● Short exercise: Copy the records from the start down through the line containing "Action: 1103,63", changing every "GUI agent" to "screen agent" and leaving everything else unchanged.

● Source data:
______________________________

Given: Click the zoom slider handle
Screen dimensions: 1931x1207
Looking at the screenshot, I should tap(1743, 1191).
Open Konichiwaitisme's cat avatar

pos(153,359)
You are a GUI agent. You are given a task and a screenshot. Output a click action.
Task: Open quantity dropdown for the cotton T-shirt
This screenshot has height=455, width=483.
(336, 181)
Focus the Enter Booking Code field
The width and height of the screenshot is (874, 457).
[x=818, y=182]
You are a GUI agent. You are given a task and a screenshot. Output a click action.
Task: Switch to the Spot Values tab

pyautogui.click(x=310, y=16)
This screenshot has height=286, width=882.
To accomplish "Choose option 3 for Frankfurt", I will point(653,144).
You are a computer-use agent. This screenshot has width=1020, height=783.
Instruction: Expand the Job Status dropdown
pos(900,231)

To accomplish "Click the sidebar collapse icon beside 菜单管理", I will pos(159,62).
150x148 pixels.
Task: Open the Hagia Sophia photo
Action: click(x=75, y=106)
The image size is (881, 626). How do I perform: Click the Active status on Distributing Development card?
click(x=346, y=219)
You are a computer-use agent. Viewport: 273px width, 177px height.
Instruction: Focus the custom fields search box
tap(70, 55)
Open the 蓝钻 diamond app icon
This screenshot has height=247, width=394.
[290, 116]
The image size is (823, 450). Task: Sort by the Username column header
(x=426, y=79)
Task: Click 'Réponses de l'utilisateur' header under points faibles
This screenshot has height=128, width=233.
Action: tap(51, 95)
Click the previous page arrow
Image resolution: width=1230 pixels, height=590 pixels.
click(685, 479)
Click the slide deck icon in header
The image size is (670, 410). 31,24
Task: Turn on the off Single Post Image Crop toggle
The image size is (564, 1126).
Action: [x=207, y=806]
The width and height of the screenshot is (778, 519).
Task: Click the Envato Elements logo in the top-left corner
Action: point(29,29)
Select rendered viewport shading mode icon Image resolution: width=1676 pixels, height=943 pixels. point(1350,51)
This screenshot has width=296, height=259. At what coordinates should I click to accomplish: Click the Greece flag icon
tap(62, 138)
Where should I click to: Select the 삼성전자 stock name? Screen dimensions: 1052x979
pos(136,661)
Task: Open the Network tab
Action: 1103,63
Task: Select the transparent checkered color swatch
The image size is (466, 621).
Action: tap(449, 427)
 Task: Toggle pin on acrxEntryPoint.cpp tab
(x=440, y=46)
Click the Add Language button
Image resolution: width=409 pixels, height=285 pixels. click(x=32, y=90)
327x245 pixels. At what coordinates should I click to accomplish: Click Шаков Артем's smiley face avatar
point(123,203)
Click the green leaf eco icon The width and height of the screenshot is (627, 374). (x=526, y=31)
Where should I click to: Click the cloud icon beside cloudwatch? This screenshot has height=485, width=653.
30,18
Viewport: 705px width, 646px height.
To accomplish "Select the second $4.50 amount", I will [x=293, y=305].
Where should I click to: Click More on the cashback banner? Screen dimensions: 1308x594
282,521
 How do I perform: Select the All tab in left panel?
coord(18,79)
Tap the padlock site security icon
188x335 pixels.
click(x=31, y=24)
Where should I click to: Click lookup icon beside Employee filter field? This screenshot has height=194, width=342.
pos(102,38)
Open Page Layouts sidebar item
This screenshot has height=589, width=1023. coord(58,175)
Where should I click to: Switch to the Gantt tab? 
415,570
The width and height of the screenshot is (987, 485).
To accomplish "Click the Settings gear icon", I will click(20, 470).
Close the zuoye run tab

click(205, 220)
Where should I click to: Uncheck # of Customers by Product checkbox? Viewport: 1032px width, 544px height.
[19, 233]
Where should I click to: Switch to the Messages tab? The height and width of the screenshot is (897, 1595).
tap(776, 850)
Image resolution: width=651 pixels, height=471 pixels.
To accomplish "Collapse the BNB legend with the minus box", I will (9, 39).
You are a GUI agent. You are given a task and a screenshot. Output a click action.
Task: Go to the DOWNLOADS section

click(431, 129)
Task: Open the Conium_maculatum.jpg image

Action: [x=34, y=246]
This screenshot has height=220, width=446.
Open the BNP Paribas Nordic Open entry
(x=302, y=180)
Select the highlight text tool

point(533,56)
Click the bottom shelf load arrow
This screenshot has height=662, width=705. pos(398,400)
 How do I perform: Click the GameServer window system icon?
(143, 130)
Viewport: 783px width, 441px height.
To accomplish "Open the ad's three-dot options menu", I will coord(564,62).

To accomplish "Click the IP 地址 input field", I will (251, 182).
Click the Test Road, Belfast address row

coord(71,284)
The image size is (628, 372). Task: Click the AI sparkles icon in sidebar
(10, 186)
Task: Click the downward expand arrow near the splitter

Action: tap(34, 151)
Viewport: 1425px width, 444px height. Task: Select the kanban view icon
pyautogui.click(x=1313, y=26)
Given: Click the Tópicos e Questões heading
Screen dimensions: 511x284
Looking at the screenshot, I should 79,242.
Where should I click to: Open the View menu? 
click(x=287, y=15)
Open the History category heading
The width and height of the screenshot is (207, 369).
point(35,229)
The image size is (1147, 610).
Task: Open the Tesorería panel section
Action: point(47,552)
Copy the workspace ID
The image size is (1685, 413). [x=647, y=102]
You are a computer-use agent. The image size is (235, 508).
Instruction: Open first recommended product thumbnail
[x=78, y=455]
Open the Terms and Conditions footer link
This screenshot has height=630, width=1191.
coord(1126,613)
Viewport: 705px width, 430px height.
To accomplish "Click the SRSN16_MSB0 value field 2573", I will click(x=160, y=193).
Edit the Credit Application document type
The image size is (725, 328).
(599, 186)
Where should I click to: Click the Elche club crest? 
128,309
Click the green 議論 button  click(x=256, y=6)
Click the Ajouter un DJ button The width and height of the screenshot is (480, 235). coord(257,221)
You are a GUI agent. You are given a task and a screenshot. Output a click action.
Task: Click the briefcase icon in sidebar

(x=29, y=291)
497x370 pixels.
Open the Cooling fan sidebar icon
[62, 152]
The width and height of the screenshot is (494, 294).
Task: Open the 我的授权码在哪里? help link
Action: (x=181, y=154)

______________________________

● Written response:
Given: Click the zoom slider handle
Screen dimensions: 1931x1207
Looking at the screenshot, I should tap(1743, 1191).
Open Konichiwaitisme's cat avatar

pos(153,359)
You are a screen agent. You are given a task and a screenshot. Output a click action.
Task: Open quantity dropdown for the cotton T-shirt
This screenshot has height=455, width=483.
(336, 181)
Focus the Enter Booking Code field
The width and height of the screenshot is (874, 457).
[x=818, y=182]
You are a screen agent. You are given a task and a screenshot. Output a click action.
Task: Switch to the Spot Values tab

pyautogui.click(x=310, y=16)
This screenshot has height=286, width=882.
To accomplish "Choose option 3 for Frankfurt", I will point(653,144).
You are a computer-use agent. This screenshot has width=1020, height=783.
Instruction: Expand the Job Status dropdown
pos(900,231)

To accomplish "Click the sidebar collapse icon beside 菜单管理", I will pos(159,62).
150x148 pixels.
Task: Open the Hagia Sophia photo
Action: click(x=75, y=106)
The image size is (881, 626). How do I perform: Click the Active status on Distributing Development card?
click(x=346, y=219)
You are a computer-use agent. Viewport: 273px width, 177px height.
Instruction: Focus the custom fields search box
tap(70, 55)
Open the 蓝钻 diamond app icon
This screenshot has height=247, width=394.
[290, 116]
The image size is (823, 450). Task: Sort by the Username column header
(x=426, y=79)
Task: Click 'Réponses de l'utilisateur' header under points faibles
This screenshot has height=128, width=233.
Action: tap(51, 95)
Click the previous page arrow
Image resolution: width=1230 pixels, height=590 pixels.
click(685, 479)
Click the slide deck icon in header
The image size is (670, 410). 31,24
Task: Turn on the off Single Post Image Crop toggle
The image size is (564, 1126).
Action: [x=207, y=806]
The width and height of the screenshot is (778, 519).
Task: Click the Envato Elements logo in the top-left corner
Action: point(29,29)
Select rendered viewport shading mode icon Image resolution: width=1676 pixels, height=943 pixels. point(1350,51)
This screenshot has width=296, height=259. At what coordinates should I click to accomplish: Click the Greece flag icon
tap(62, 138)
Where should I click to: Select the 삼성전자 stock name? Screen dimensions: 1052x979
pos(136,661)
Task: Open the Network tab
Action: 1103,63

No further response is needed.